* [Source extract]
Updated

"The Lord of the Rings: The Return of the King" (search) helped reverse last year's sharp drop in Oscar viewership, but the staid ceremony couldn't match the buoyant "Titanic" ratings of 1998.

ABC's telecast Sunday drew 43.5 million viewers, up 32 percent over last year's war-depressed ratings and putting the show on par with 2002 (41.8 million) and 2001 (42.9 million).

But even the last installment of the enormously popular "Rings" fantasy epic, which won 11 Academy Awards (search) to tie the record shared by "Titanic" (search) and "Ben-Hur," couldn't pull ABC close to the high of 55.2 million viewers who tuned in when "Titanic" ruled.

Last year, when "Chicago" (search) took best picture and the ceremony coincided with the start of the Iraq war, ratings dipped to a modern low of 33 million viewers.

ABC, which organized a massive promotional blitz to restore luster and ratings to this year's show, said it was satisfied with the results. Oscar plugs were inserted in ABC soap operas and other shows.

"Anytime you get a 32 percent gain versus a year ago, you have to be pleased," Larry Hyams, ABC research chief, said of the figures released Monday by Nielsen Media Research.

Final ratings were to be released Tuesday with little if any variation expected.

First-time ceremony producer Joe Roth — a studio head whose company's credits include the mainstream "Anger Management" and "Daddy Day Care" — brought back popular host Billy Crystal and his clever pre-filmed openings.

* [Information given]

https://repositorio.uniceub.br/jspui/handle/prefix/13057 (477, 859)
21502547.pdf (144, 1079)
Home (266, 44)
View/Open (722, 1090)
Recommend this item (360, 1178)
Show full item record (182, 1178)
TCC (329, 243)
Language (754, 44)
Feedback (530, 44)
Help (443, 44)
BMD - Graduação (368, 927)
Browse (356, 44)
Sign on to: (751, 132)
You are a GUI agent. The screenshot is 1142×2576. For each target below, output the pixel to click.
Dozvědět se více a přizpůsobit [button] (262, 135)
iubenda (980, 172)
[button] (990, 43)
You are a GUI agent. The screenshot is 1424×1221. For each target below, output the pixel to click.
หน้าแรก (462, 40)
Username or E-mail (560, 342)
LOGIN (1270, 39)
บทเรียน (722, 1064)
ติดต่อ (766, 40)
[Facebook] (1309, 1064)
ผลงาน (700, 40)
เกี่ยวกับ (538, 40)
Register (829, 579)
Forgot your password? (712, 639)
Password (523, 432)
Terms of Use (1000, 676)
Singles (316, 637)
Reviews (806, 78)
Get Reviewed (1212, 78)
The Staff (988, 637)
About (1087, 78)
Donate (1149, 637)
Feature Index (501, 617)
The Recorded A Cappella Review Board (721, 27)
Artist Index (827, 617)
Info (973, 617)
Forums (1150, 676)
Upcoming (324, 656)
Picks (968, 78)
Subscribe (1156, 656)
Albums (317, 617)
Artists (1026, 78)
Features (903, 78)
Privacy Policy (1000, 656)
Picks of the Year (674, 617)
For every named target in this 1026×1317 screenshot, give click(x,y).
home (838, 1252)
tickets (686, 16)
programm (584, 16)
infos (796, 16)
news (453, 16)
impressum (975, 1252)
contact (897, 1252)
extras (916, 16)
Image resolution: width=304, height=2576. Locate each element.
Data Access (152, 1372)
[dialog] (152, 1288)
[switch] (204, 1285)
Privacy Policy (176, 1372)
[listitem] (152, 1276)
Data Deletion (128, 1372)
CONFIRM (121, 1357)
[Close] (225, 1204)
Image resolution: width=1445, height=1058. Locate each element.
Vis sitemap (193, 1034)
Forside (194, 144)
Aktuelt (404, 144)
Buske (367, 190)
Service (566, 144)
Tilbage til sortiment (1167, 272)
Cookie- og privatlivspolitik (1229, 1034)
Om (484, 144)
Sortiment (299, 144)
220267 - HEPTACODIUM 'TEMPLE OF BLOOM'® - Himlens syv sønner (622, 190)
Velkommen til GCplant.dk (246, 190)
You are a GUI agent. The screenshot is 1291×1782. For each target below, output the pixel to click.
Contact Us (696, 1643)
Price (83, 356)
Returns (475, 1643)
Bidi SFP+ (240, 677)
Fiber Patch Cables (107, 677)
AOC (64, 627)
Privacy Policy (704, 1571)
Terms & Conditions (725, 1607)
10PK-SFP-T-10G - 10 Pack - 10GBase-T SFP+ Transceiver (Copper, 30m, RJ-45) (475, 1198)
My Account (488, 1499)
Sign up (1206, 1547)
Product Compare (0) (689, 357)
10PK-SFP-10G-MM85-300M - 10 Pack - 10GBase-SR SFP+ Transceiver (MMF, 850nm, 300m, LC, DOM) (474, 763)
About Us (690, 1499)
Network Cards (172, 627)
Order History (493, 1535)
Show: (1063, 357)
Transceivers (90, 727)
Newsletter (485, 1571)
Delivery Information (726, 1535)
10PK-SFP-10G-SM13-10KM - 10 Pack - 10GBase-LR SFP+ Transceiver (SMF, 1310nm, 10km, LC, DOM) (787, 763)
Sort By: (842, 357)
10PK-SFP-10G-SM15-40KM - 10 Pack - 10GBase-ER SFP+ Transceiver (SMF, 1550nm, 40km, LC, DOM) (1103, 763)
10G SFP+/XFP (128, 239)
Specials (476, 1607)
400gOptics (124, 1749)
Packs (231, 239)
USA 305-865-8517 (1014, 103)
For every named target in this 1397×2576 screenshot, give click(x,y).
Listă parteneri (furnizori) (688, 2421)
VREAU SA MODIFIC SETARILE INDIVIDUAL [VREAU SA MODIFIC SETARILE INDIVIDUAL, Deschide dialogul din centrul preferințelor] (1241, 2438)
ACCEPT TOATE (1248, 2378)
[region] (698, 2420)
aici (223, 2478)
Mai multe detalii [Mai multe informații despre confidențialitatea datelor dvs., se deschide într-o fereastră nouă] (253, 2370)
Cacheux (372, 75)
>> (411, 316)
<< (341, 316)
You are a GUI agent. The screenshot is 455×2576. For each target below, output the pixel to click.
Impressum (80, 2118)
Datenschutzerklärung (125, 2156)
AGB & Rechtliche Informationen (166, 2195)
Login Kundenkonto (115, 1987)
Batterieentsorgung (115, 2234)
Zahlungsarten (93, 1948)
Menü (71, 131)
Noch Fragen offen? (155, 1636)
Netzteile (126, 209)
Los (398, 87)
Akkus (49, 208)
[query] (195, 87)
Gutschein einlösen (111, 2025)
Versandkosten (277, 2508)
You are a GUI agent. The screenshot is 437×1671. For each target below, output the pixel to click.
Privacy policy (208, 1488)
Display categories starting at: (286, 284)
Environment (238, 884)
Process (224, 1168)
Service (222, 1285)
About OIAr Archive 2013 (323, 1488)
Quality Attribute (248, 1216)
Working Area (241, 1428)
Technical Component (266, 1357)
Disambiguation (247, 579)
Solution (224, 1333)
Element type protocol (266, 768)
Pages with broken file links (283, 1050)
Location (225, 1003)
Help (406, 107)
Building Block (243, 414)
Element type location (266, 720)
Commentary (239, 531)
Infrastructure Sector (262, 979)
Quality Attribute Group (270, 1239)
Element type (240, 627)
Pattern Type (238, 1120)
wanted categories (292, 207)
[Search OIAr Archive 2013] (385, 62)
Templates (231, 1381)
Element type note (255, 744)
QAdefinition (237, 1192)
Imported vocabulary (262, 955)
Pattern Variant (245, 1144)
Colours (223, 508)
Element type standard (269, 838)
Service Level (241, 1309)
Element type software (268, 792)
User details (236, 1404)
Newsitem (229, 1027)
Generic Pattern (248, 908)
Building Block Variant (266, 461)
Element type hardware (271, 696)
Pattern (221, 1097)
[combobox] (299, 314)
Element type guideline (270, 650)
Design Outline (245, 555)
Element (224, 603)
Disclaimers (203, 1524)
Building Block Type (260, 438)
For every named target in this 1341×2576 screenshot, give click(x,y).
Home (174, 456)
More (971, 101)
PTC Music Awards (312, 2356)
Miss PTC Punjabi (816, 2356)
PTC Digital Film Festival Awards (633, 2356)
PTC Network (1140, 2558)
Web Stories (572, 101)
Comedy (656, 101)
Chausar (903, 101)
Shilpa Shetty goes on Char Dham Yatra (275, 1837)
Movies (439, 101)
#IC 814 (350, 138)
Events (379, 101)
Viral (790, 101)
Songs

* [Work instruction 1] Reproduce the passage of the Oscar ratings article that opens with the words containing "ABC, which organized" and closes with "clever pre-filmed openings.".
* [Work instruction 2] Write what follows in the article on Oscar telecast ratings, picking up after its final sentence.

* [Answer space 1]
ABC, which organized a massive promotional blitz to restore luster and ratings to this year's show, said it was satisfied with the results. Oscar plugs were inserted in ABC soap operas and other shows.

"Anytime you get a 32 percent gain versus a year ago, you have to be pleased," Larry Hyams, ABC research chief, said of the figures released Monday by Nielsen Media Research.

Final ratings were to be released Tuesday with little if any variation expected.

First-time ceremony producer Joe Roth — a studio head whose company's credits include the mainstream "Anger Management" and "Daddy Day Care" — brought back popular host Billy Crystal and his clever pre-filmed openings.

* [Answer space 2]
Moving the ceremony up by a month and keeping it relatively tight (3 hours and 25 minutes, well shy of the 2002 record of 4 hours, 23 minutes) also helped, said academy President Frank Pierson.

"I think the show went smoothly. We ended just a few minutes past midnight in New York, which is good. We started six weeks earlier this year, and that paid off," he said Sunday night.

Others were not so kind toward the 76th Oscar telecast which, as usual, had long stretches of celebrity-free awards (such as best sound mixing) livened by brief bursts of fun. Adrien Brody (news)'s mouth-spritzing to prepare for "Monster" best actress Charlize Theron — playing off his Halle Berry (news) liplocking after he won best actor last year — was one bright spot.

With the once-reviled dance numbers gone, it became clear that "the Academy Awards are basically just four hours of movie stars doing dramatic thank-you note readings," wrote Carina Chocano of the Los Angeles Times.

The ceremony also dodged the kind of political grenade that documentary maker Michael Moore dropped at last year's show or the brazenness of Janet Jackson's peep show (although cleavage was plentiful).

"Whether guided by decorum or a desire to play nice with Washington powers-that-be already incensed by the Super Bowl halftime show, everybody stayed safe," commented TV Writer Frazier Moore of The Associated Press.

With the academy voting the party line with "The Lord of the Rings" — it swept all of the 11 categories in which it was nominated — the show also became increasingly predictable.

Even famous attendees were less than impressed.

"There were no surprises," Elton John said at a post-Oscar party.

"I think Billy (Crystal) was very funny, but there is still a lot of boring stuff you have to sit through," said Will Smith, among the presenters.

The J.R.R. Tolkien epic's third installment, breaking through an Academy bias against fantasy projects, picked up trophies including best picture, best director for Peter Jackson and best song.

The first two "Rings" films won only technical or music awards.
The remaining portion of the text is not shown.